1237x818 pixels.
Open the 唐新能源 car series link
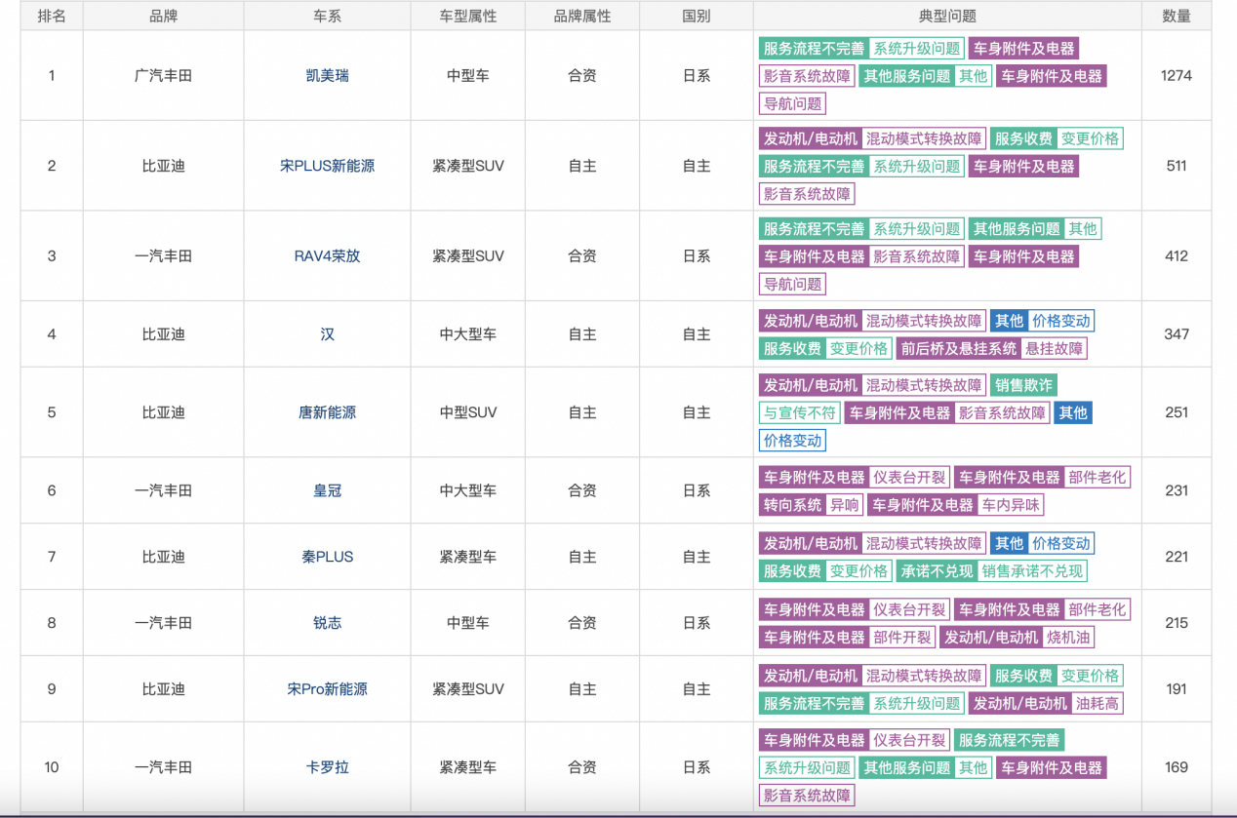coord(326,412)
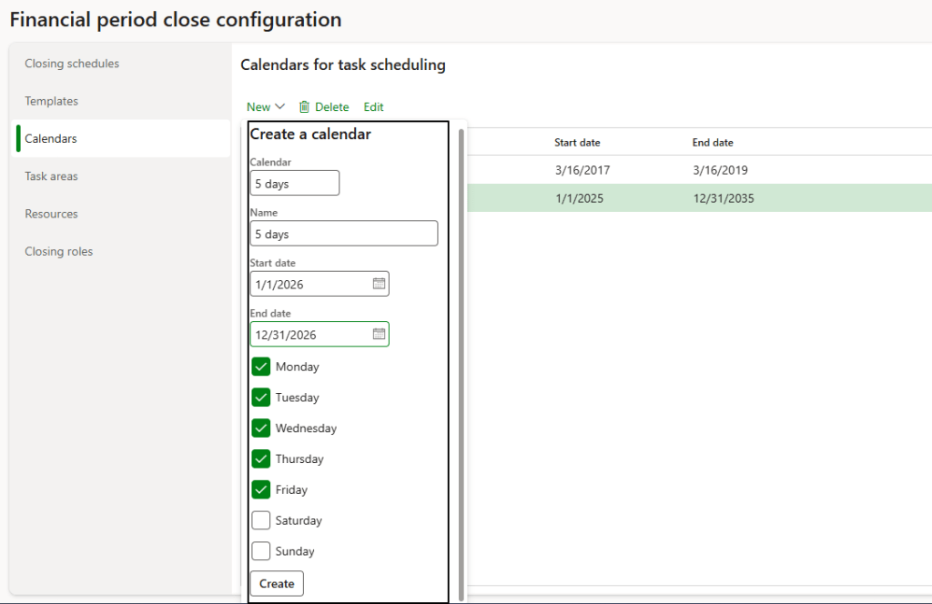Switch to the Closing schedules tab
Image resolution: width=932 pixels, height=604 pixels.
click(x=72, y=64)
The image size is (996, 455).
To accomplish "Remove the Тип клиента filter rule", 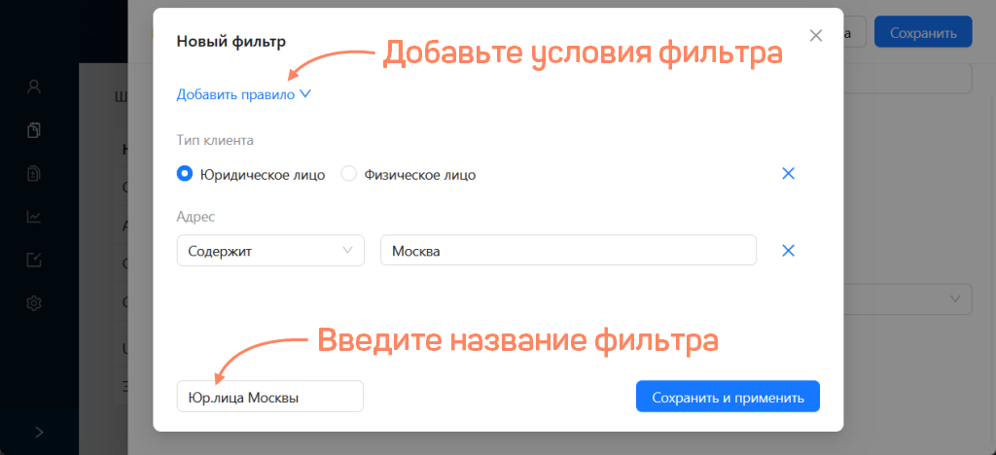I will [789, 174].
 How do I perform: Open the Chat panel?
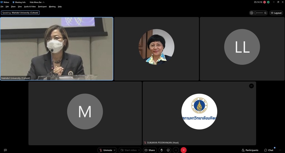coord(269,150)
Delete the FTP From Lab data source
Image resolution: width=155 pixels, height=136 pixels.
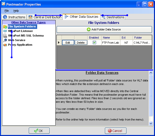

===

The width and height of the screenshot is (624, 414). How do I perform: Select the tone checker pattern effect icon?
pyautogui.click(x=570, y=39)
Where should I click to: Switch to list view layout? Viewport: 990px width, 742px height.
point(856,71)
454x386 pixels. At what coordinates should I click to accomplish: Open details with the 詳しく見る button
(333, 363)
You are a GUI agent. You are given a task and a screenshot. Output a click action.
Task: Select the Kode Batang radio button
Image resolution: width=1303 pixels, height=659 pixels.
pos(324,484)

===

EXERCISE DIRECTIONS - Word for word, retype the lines in the entries above that run from the one with "How do I perform: Open the Chat panel?" through the one with "Image resolution: width=155". Both ends count; pictures do not.

ANSWER BOX -
 How do I perform: Open the Chat panel?
coord(269,150)
Delete the FTP From Lab data source
Image resolution: width=155 pixels, height=136 pixels.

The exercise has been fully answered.